Published: 7 Jun 2016 11:15
Part of:
Statistics

Consistent improvement on last year.

During the month of April 2016, 95.1% of patients were seen and subsequently admitted, transferred or discharged within four hours from Scotland's A&E departments.

This is 2.3 percentage points higher than April 2015 and the best performance during the month of April since 2011. It is also two percentage points higher than March 2016.

Also published today are performance figures for the week ending May 29, when 94.1% of patients attending core A&E departments, which are 24 hour, consultant led sites, were seen within four hours, up from 93.7% the week before.

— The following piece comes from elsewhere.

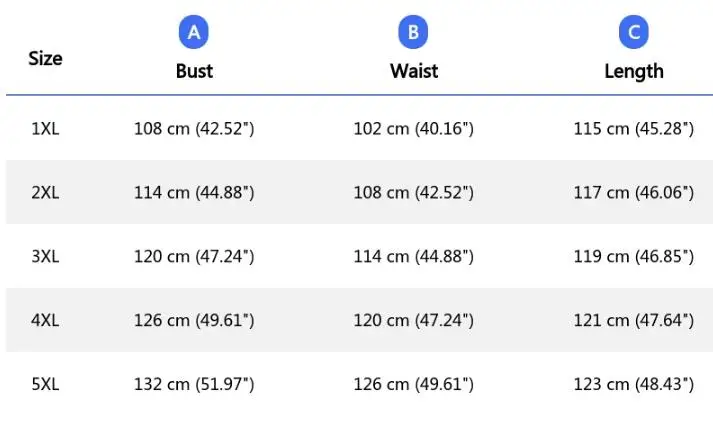
Task: Select the 1XL length of 115 cm
Action: 633,129
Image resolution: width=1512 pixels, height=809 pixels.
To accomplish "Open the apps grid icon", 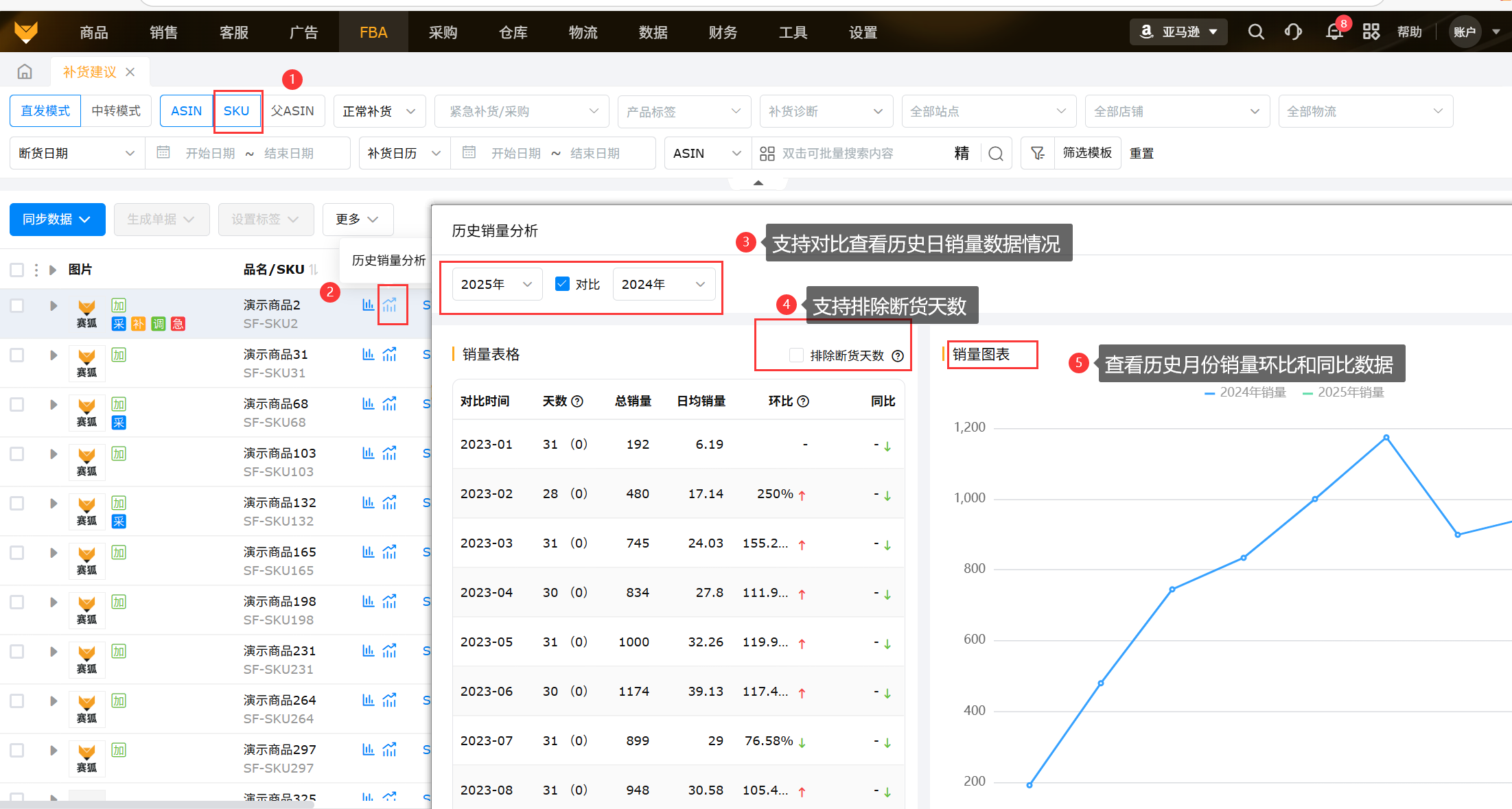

The core performance figure for April 2016 was 94.6%, up from 92.2% in March 2016.

Health Secretary Shona Robison said:

"I welcome today's figures which show the best April A&E performance since 2011. We are determined to build on and improve the service for patients, and today's figures are testament to the hard work and commitment from staff across the NHS.

"Nationally, our core accident and emergency performance has remained better than elsewhere in the UK for the last 13 months of published data, from March 2015 to March 2016.

"However, as we have seen throughout the year, A&E performance will fluctuate from week to week and also from hospital to hospital as pressure on the service varies. Therefore, we are continually working to retain and build on improved performance.

"To achieve this, health boards are continuing to implement our six essential actions which aim to minimise long delays in A&E and assessment units by improving patient flow throughout all areas of the hospital and community.

"We have also put record investment in place and increased staffing to help meet demand and are working closely with health boards to minimise any dips in performance.

"We want to see long-term, sustainable change put in place in order to maintain high levels of performance during peaks and troughs."

During the four hour period patients will be clinically assessed and undergo tests and treatment, before subsequently being discharged or admitted to hospital. The four hour period covers treatment and discharge/admit decision making.

Notes to editors

Monthly A&E performance statistics include figures from all A&E services across Scotland. Of these, 30 are classed as 'core' emergency departments - larger A&E services that typically provide a 24 hour consultant led service.

Weekly statistics look at Scotland's 30 core, 24 hour, consultant led A&E sites only.